-- PROVIDED ENTRIES follows --

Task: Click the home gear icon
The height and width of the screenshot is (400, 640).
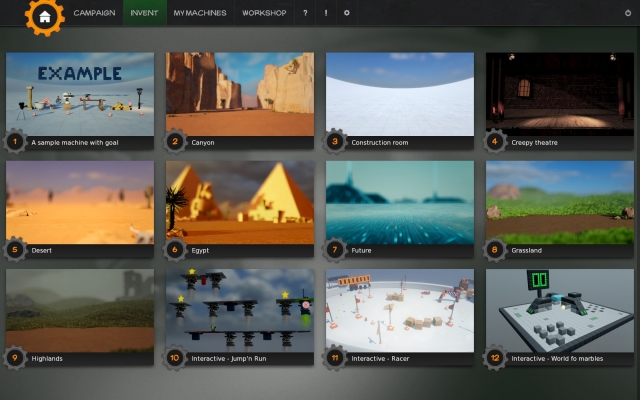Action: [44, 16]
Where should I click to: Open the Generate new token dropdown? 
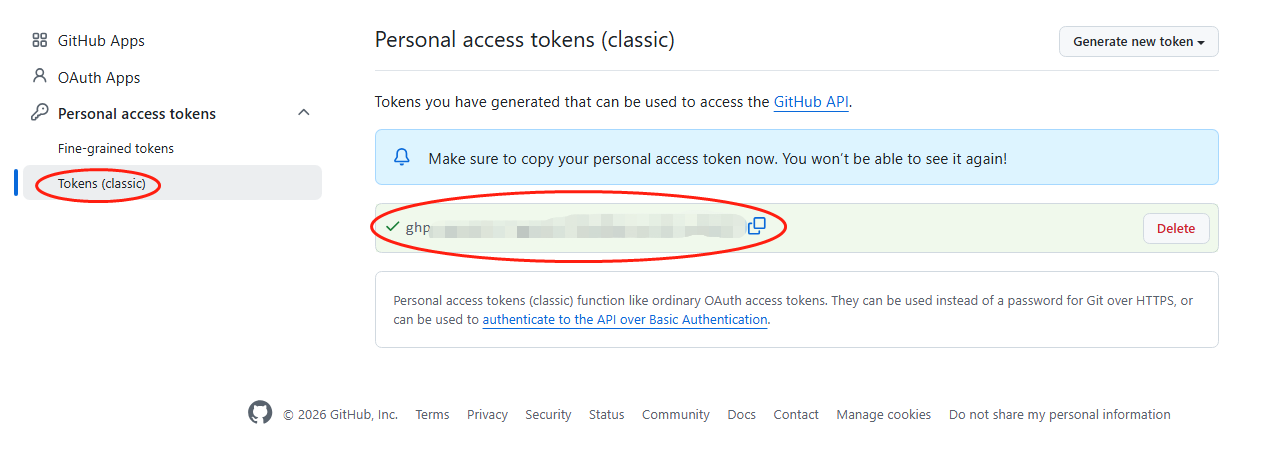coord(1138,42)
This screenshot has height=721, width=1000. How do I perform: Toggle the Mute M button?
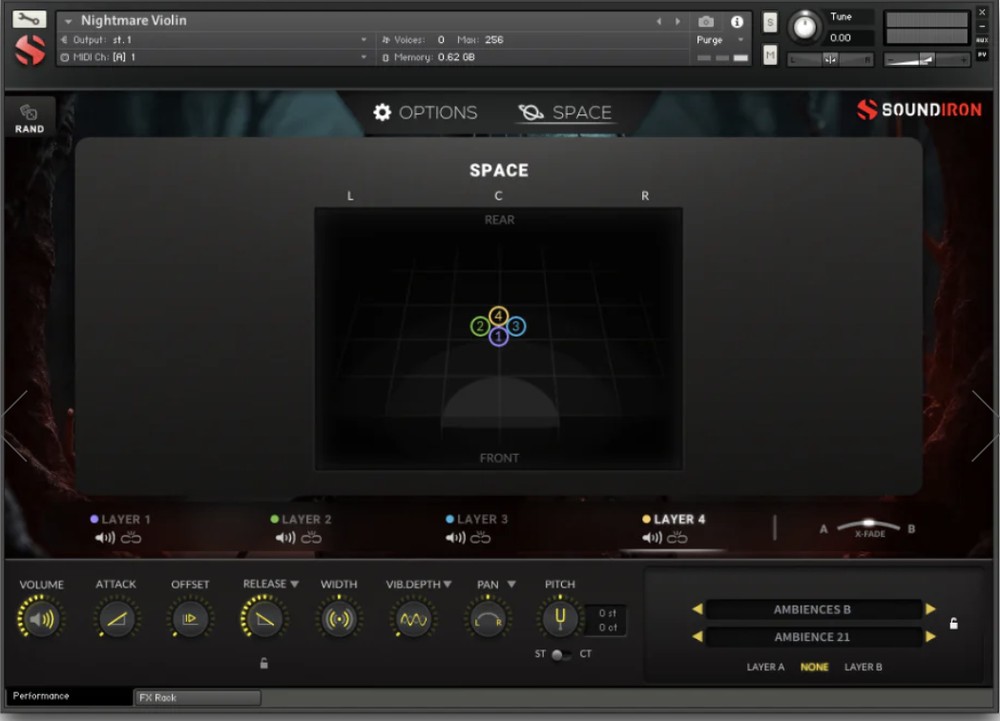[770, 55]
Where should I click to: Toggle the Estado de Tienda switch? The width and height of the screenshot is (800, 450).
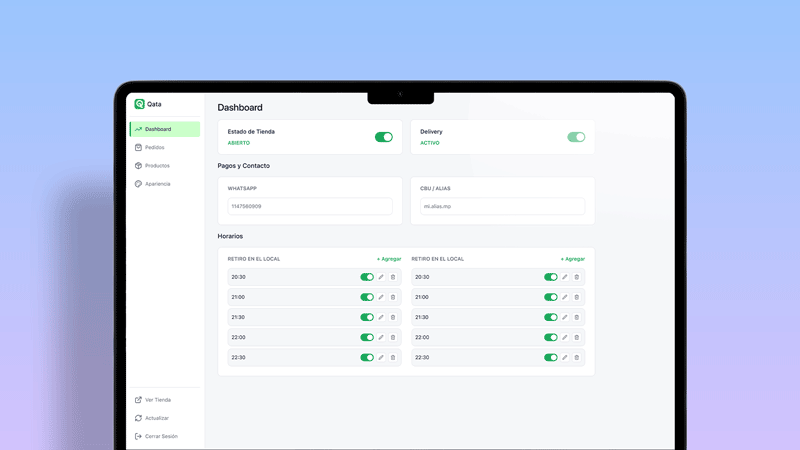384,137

-- PROVIDED ENTRIES concluded --

[WORK ITEM]: Retype exactly the lines above, starting at the line containing "Where should I click to: Toggle" and ending with the last line, both included; leave out the pictures.

[THE ANSWER]:
Where should I click to: Toggle the Estado de Tienda switch? The width and height of the screenshot is (800, 450).
384,137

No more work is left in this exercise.